Jagdish Nepali from the Public Health Office informed me that one woman developed complications after the abortion. Similarly, 2,867 women have received maternity services from skilled midwives while 404 people have received maternity services from other health service providers in the district.
Setu Shahi, a staff nurse at the Public Health Office in Kalikot, said that the government should run programmes at the ward level to ensure safe abortion for women.
She said that the government of Nepal should not only run the campaign but also move forward hand in hand with various organisations that are working on safe abortion and family planning.
Nepal legalised abortion in September 2002 and the procedural order was passed in 2003. The first-ever Comprehensive Abortion Care (CAC) service was started at the Paropakar Maternity and Women's Hospital in March 2004.

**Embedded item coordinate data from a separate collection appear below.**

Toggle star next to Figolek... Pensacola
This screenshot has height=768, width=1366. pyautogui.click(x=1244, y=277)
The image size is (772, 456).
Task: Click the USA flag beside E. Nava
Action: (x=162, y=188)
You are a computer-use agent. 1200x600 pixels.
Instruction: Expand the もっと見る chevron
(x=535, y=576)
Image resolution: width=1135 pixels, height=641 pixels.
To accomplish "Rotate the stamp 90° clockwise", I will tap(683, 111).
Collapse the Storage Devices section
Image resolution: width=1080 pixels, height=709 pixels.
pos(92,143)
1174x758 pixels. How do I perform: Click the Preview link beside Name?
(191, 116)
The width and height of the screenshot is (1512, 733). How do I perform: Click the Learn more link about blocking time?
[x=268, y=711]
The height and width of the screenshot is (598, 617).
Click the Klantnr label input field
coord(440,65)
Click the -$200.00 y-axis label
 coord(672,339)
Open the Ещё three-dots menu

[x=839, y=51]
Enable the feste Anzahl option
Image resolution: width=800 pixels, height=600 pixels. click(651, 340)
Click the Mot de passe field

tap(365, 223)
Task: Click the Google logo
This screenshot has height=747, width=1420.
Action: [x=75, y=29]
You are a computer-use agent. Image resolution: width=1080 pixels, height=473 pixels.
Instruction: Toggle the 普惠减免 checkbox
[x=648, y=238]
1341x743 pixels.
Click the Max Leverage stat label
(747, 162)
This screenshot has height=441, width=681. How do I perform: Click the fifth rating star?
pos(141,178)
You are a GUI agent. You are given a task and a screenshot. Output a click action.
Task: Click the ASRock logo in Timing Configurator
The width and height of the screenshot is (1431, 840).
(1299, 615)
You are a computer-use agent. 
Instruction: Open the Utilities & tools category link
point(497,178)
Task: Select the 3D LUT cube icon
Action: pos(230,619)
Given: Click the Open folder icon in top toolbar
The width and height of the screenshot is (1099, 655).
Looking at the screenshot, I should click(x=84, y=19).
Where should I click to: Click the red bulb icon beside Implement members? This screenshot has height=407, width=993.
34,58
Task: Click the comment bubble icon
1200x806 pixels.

The new law grants women the right to legal abortion on the following grounds -- up to 12 weeks of gestation for any woman, up to 18 weeks of gestation in case of rape or incest, at any time during pregnancy, with the advice of a medical practitioner or if the physical or mental health or the life of the pregnant woman is at risk or if the foetus is deformed and incompatible with life.

Abortion Is Legal
According to the Centre for Research on Environmental Health and Population Activities, between 2002 and 2017, almost 1 million women received safe abortion services. But most women still consider abortion illegal and end up having unsafe abortions.
According to the Demographic and Health Survey-2016, only four in ten women are aware abortion is legal in Nepal.
According to the Family Welfare Division (FWD), Department of Health Services, global and national evidence shows that many women face unwanted pregnancy, including due to limited access to family planning information and services. Such women who cannot access safe abortion services in a timely way are at a high risk of developing complications due to unsafe abortions, or in the worst case, suicide due to social pressure.
Thus, there is a need to make safe abortion services available, accessible and affordable to all women with unwanted pregnancies.